For the function $ f(x) = x^2 e^{-x} $, the maximum occurs when $ x $ is equal to

• A. 2
• B. 1
• C. -1
• D. 0

Hint:

To find the maximum or minimum of a function, take its derivative, set it to zero, and solve for \( x \). Check the second derivative to confirm if it's a maximum or minimum.

Answer 1

The Correct Option is A

To find the value of \( x \) where the function \( f(x) = x^2 e^{-x} \) attains its maximum, we first need to take the derivative of the function with respect to \( x \), set it equal to zero, and solve for \( x \).
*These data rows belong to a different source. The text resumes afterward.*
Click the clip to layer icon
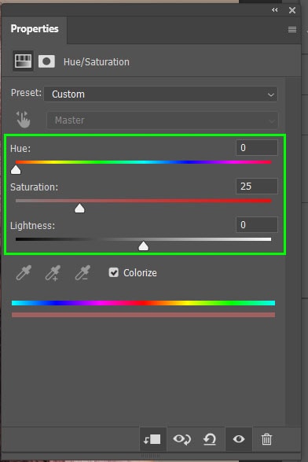This screenshot has height=462, width=308. [152, 439]
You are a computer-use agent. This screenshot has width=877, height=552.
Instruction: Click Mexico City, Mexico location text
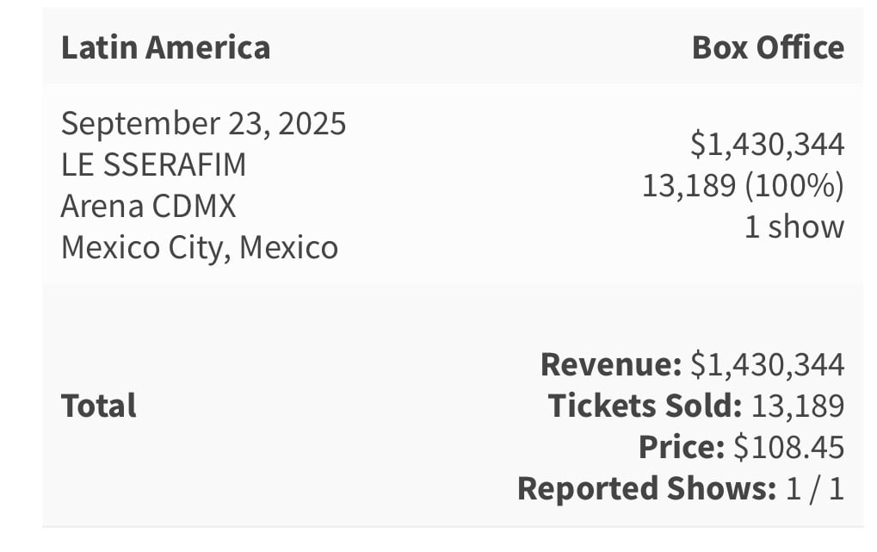coord(200,247)
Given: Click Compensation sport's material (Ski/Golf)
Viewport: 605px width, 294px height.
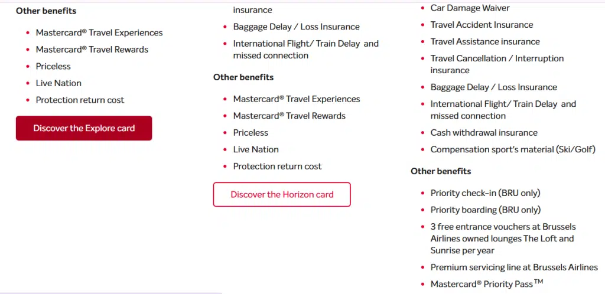Looking at the screenshot, I should pos(513,149).
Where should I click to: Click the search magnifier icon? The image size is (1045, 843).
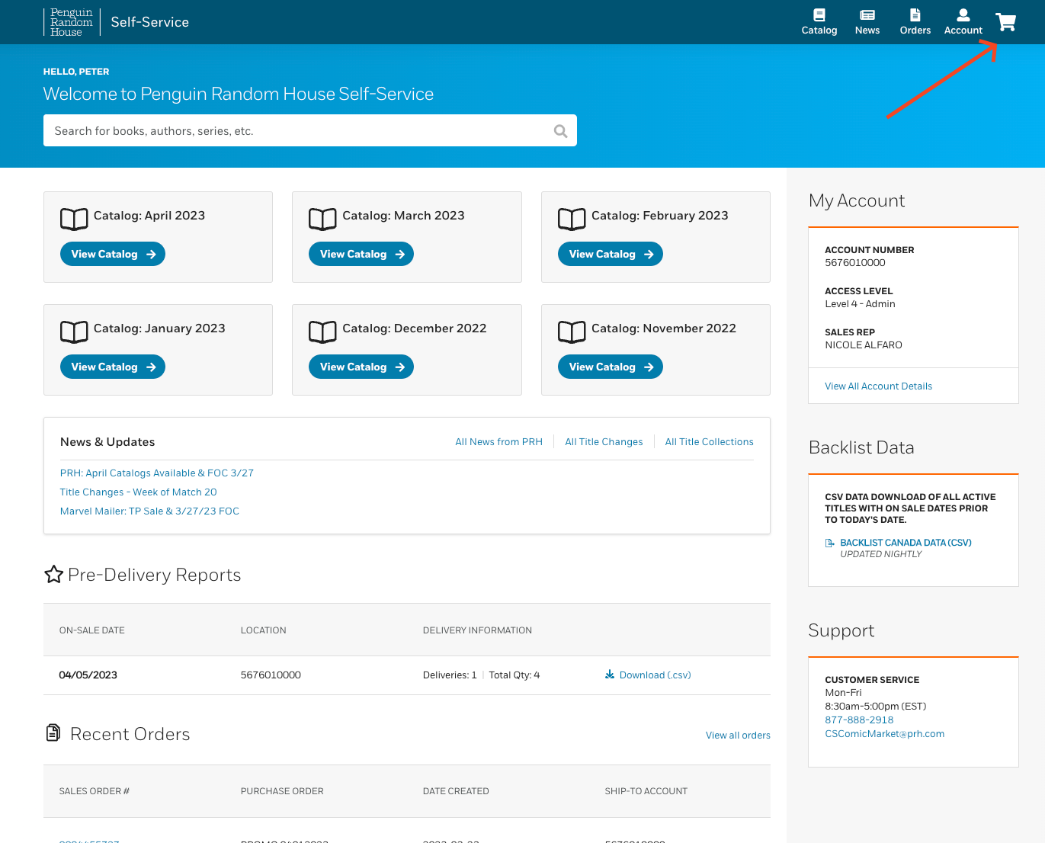(x=560, y=131)
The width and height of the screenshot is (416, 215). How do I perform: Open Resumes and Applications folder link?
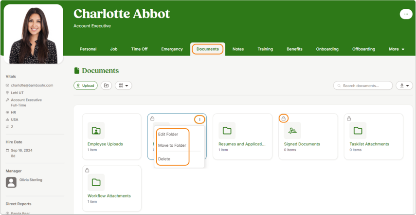click(242, 144)
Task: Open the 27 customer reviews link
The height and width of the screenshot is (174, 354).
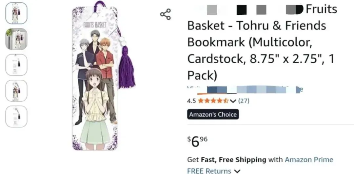Action: (x=244, y=101)
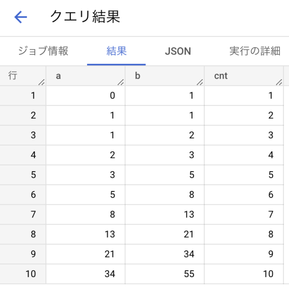Select cnt cell with value 7
The height and width of the screenshot is (287, 289).
click(244, 214)
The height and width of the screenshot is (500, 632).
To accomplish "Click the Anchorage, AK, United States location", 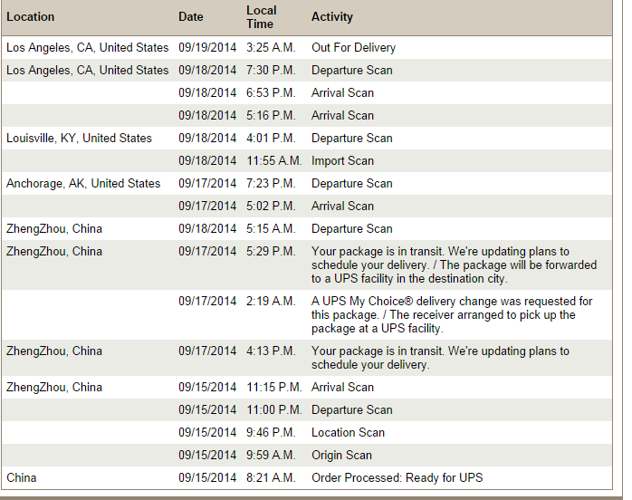I will click(x=83, y=184).
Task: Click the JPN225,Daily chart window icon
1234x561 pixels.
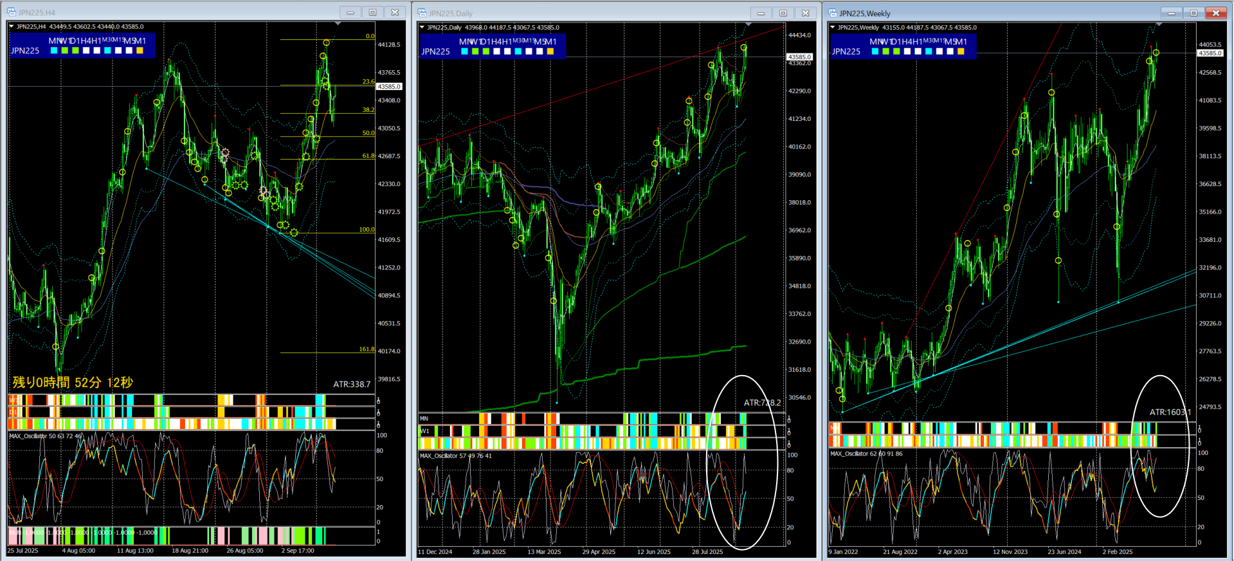Action: [x=422, y=13]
First, compute the derivative of \( f(x) \): \[ f'(x) = \frac{d}{dx} \left( x^2 e^{-x} \right) \] Using the product rule: \[ f'(x) = 2x e^{-x} - x^2 e^{-x} \] Simplifying: \[ f'(x) = e^{-x} (2x - x^2) \] To find the critical points, set \( f'(x) = 0 \): \[ e^{-x} (2x - x^2) = 0 \] Since \( e^{-x} \neq 0 \) for any real value of \( x \), we solve: \[ 2x - x^2 = 0 \] \[ x(2 - x) = 0 \] This gives \( x = 0 \) or \( x = 2 \). By applying the second derivative test or analyzing the first derivative, it can be shown that the function reaches its maximum at \( x = 2 \).
Therefore, the correct answer is 1. 2.